Si la méthode d’enquête choisie – réalisée sur un jour donné – surestime « très probablement » l’importance des problèmes de santé mentale dans la population accueillie en lits halte soins santé par rapport aux résultats d’une approche analysant l’ensemble des séjours d’une année, « elle permet cependant d’apprécier très concrètement leur place dans le vécu quotidien des professionnels » et le besoin de ces derniers d’être étayés dans leur pratique. C’est l’une des missions de Gérard Massé. « L’enquête a participé à la prise de conscience très nette des équipes que des besoins existaient dans ce domaine et qu’il y avait un déficit de réponses », souligne le psychiatre. Son intervention « permet d’émettre des avis utiles dans nos six centres LHSS, explique de son côté Abdon Goudjo. Il conseille les cadres responsables de ces centres et les médecins généralistes qui y tiennent des consultations, assure le suivi de personnes atteintes de pathologies psychiques ou psychiatriques cliniques, en oriente certaines vers des structures psychiatriques, notamment via le CPOA [centre psychiatrique d’orientation et d’accueil] », le service d’urgence psychiatrique régional.

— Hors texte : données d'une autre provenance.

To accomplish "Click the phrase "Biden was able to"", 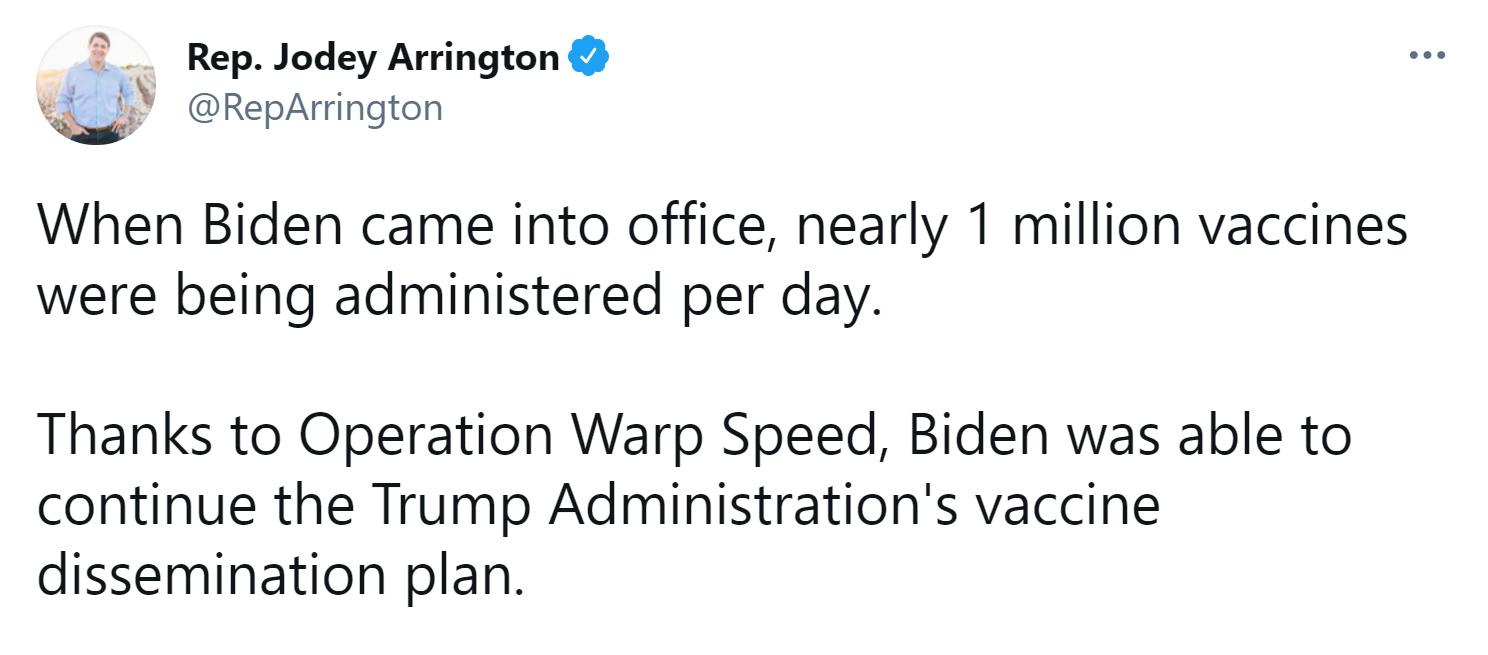I will 1130,434.
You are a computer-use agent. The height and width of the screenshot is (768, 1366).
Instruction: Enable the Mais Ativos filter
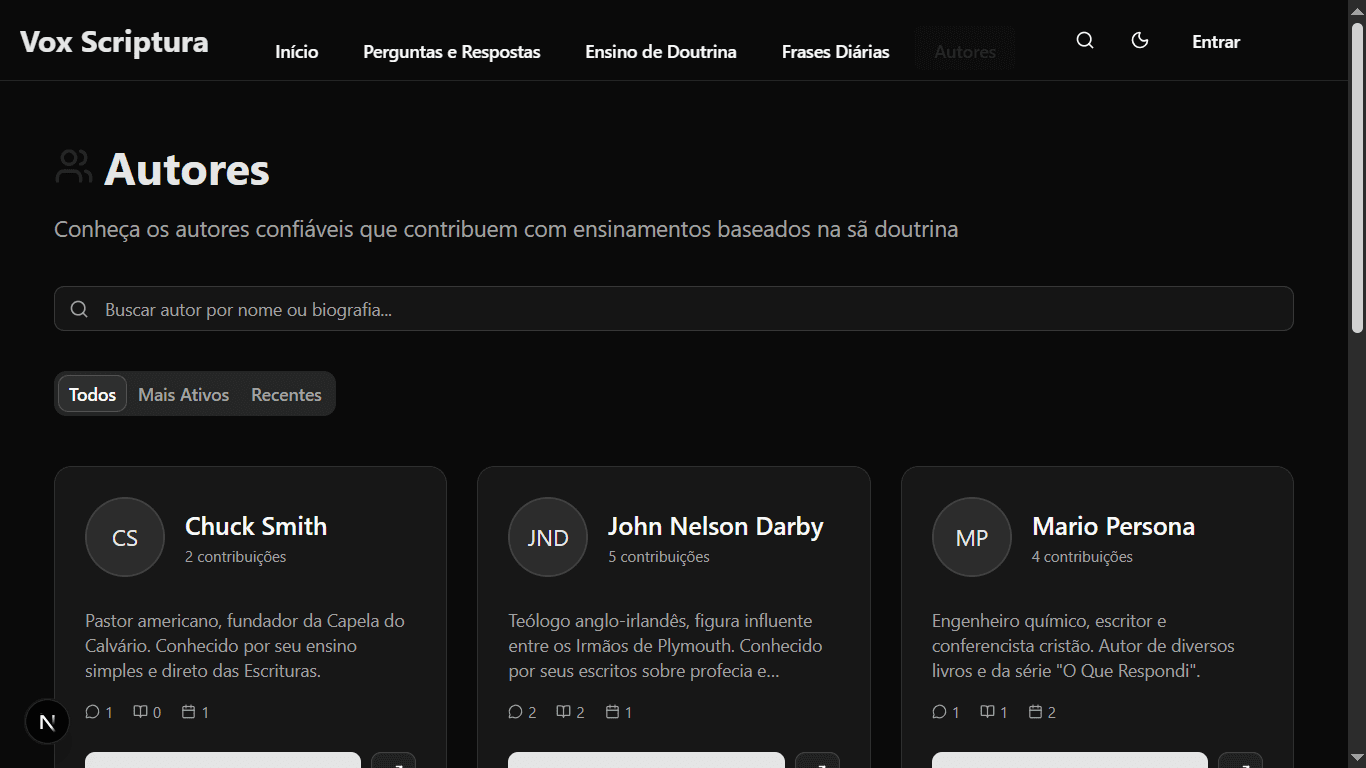click(x=184, y=394)
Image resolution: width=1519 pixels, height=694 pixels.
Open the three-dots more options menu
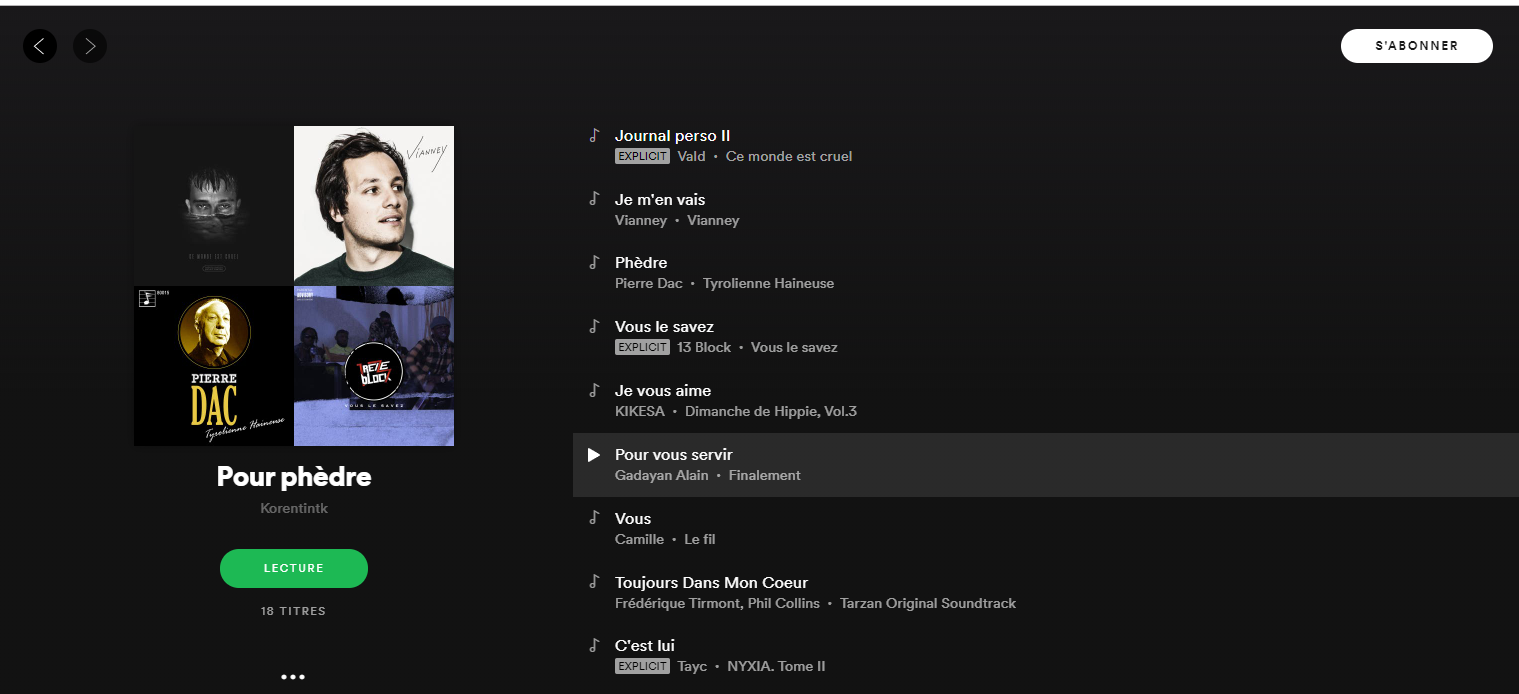point(293,677)
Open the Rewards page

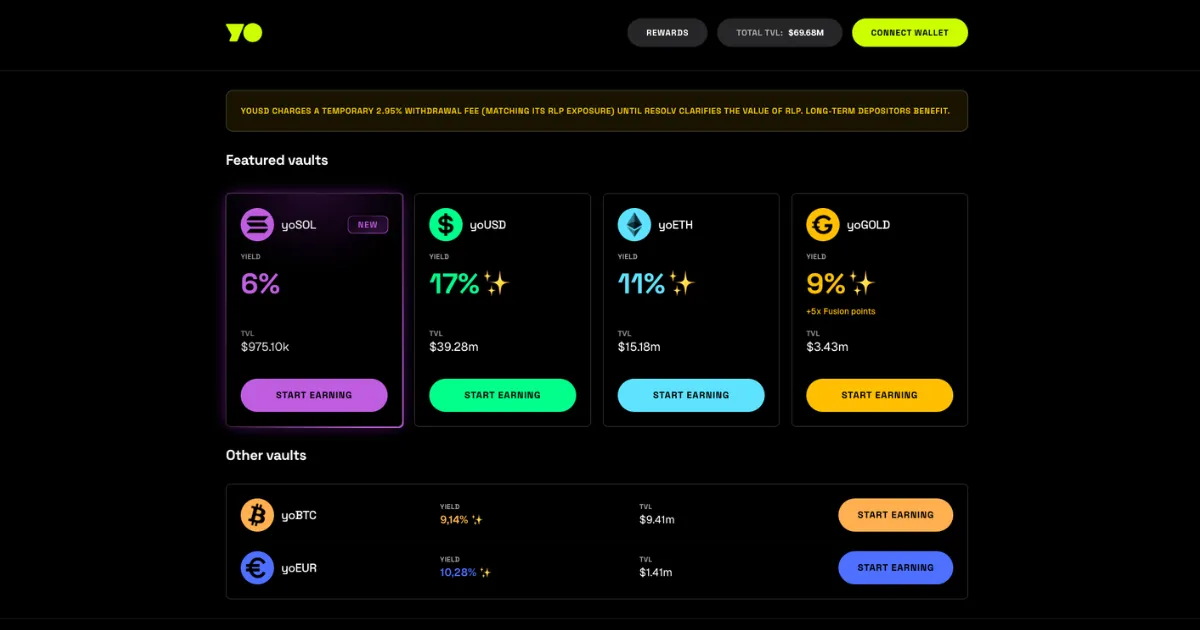pyautogui.click(x=667, y=32)
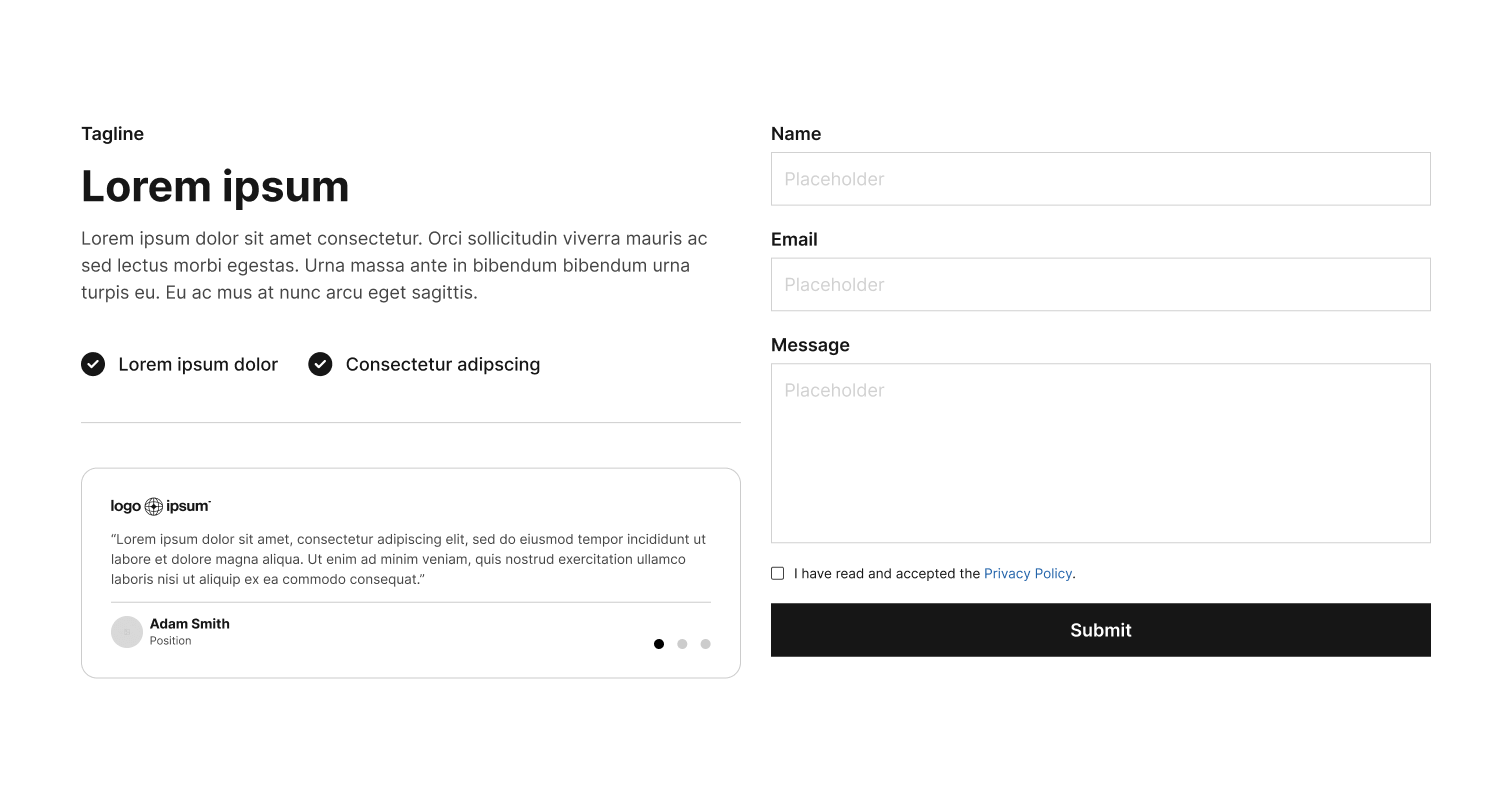Click the "Consectetur adipscing" feature label
This screenshot has height=799, width=1512.
(x=443, y=365)
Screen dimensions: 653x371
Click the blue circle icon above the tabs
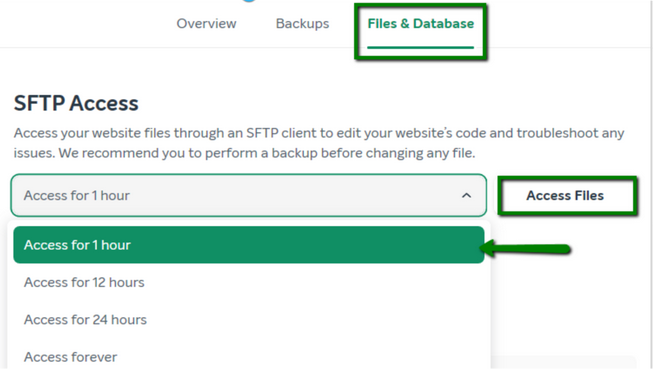pos(249,1)
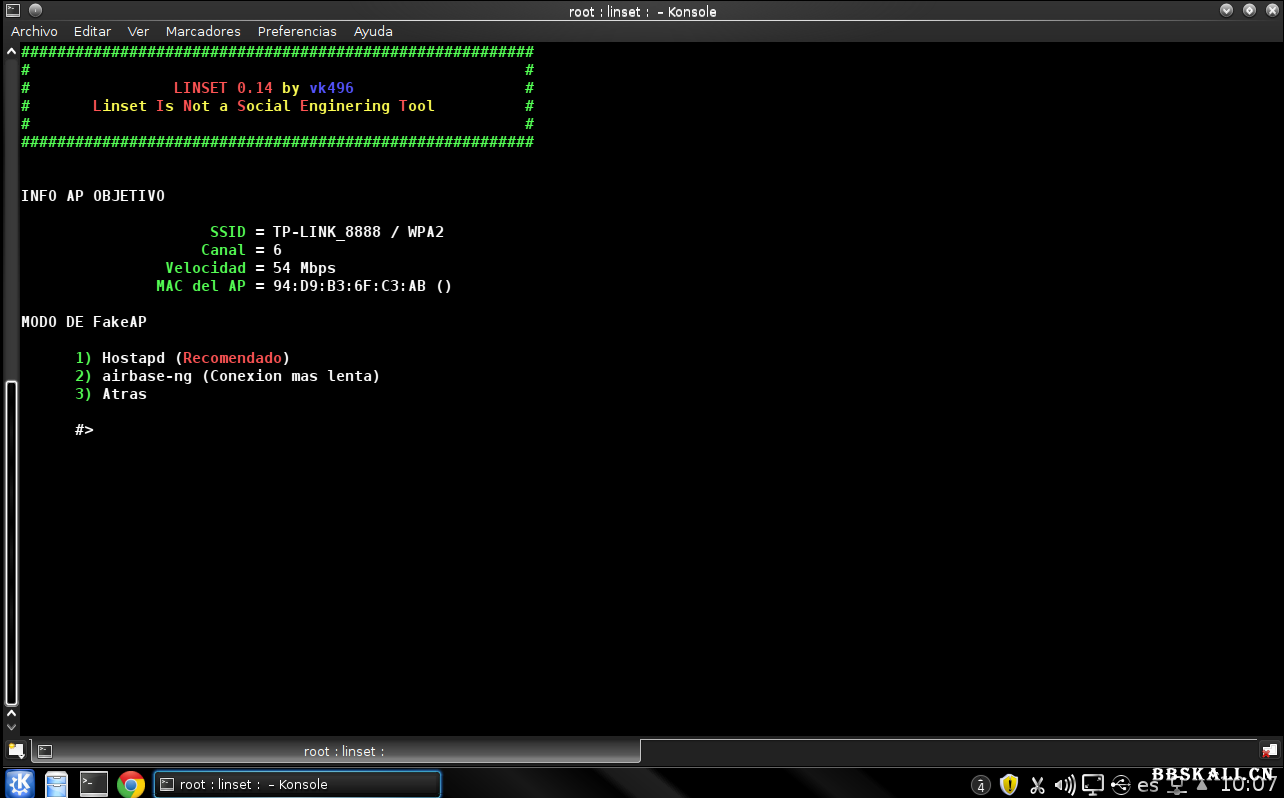Open the KDE application launcher
The height and width of the screenshot is (798, 1284).
point(20,784)
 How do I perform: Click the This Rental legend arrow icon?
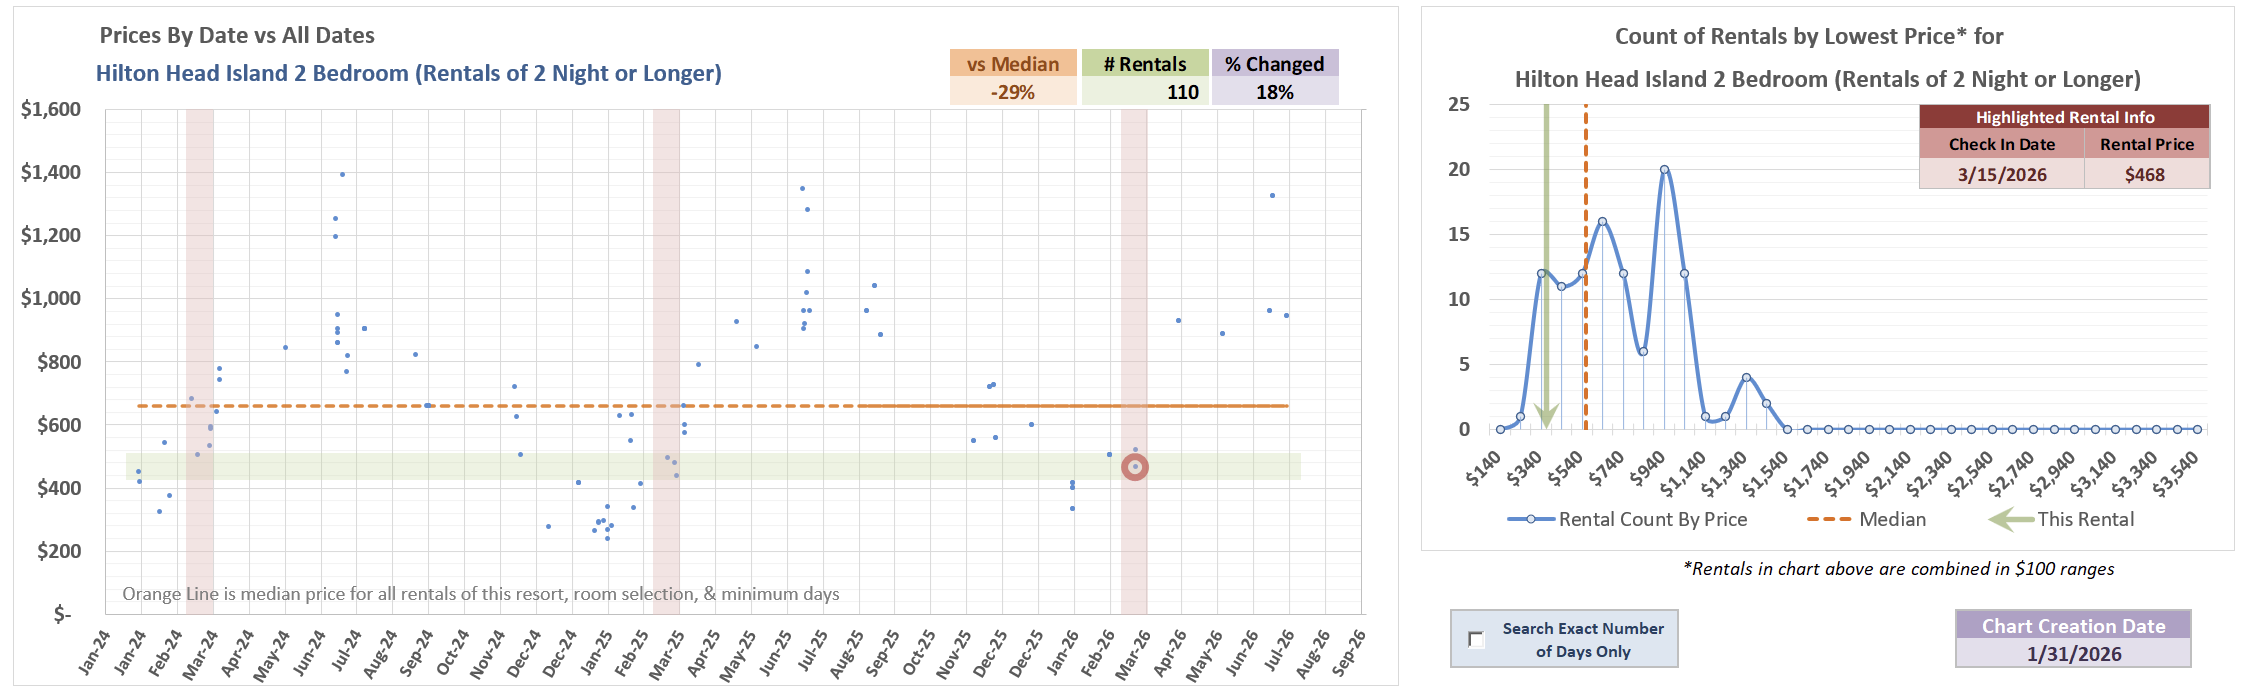[2010, 519]
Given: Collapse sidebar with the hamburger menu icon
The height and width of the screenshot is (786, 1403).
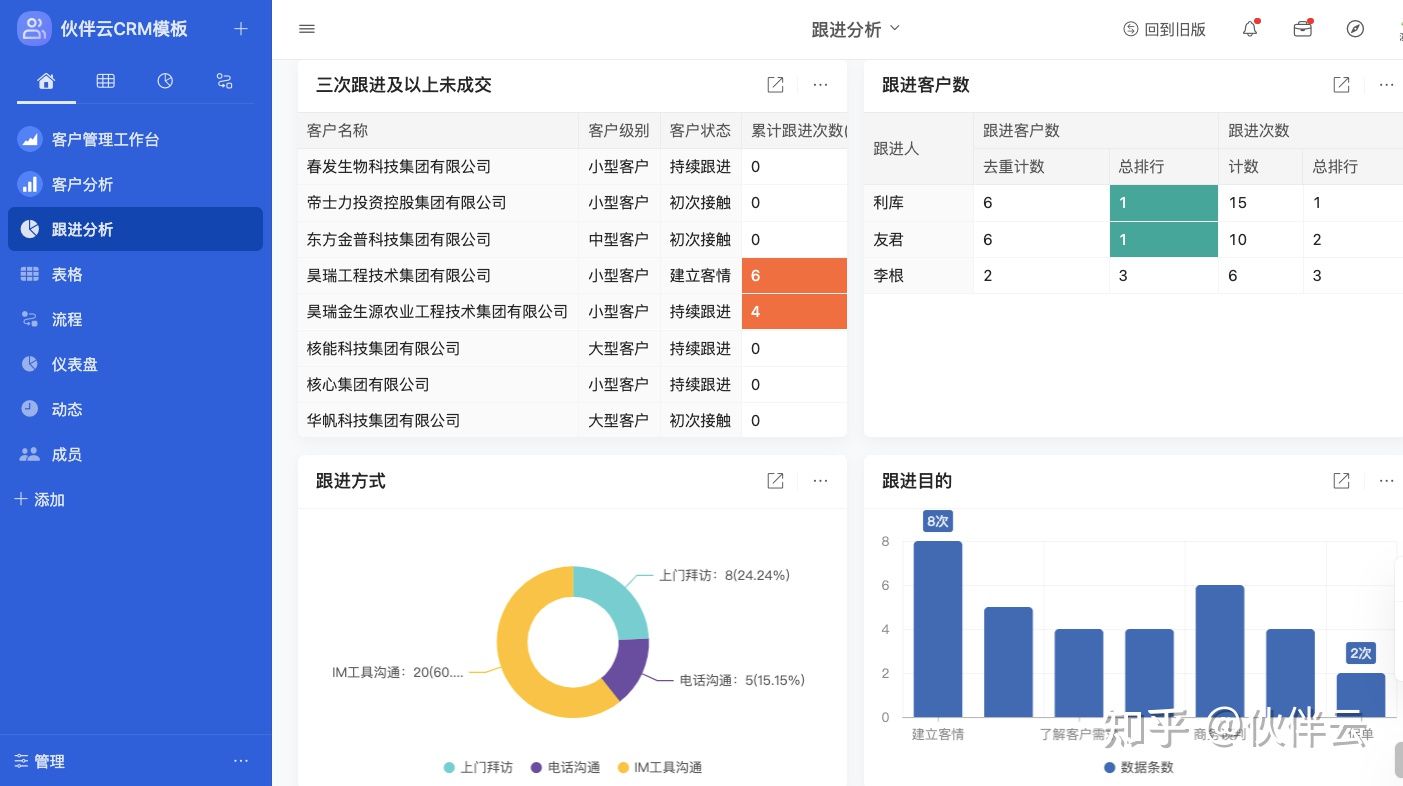Looking at the screenshot, I should [x=307, y=29].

Gérard Massé participe également à deux maraudes par mois et s’apprête à lancer en octobre une action de formation interne afin de permettre aux personnels du SAMU social d’acquérir une culture psychique et psychiatrique plus importante. « L’idée est de proposer une dizaine de cours, à raison d’une séance par mois, avec à chaque fois une présentation de cas cliniques et l’intervention d’un professionnel de la psychiatrie (pédopsychiatre, urgences…) », détaille le psychiatre. « Tout l’enjeu de l’intervention de Gérard Massé est d’apporter une meilleure qualité des soins aux personnes hébergées chez nous », complète Abdon Goudjo. Qui indique que le SAMU social de Paris envisage l’ouverture d’une unité Korsakoff, du nom de ce syndrome de nature neurologique se manifestant par des troubles cognitifs et qui touche essentiellement les personnes alcooliques.

Notes

(1) Enquête à télécharger sur goo.gl/Ko3Dqk.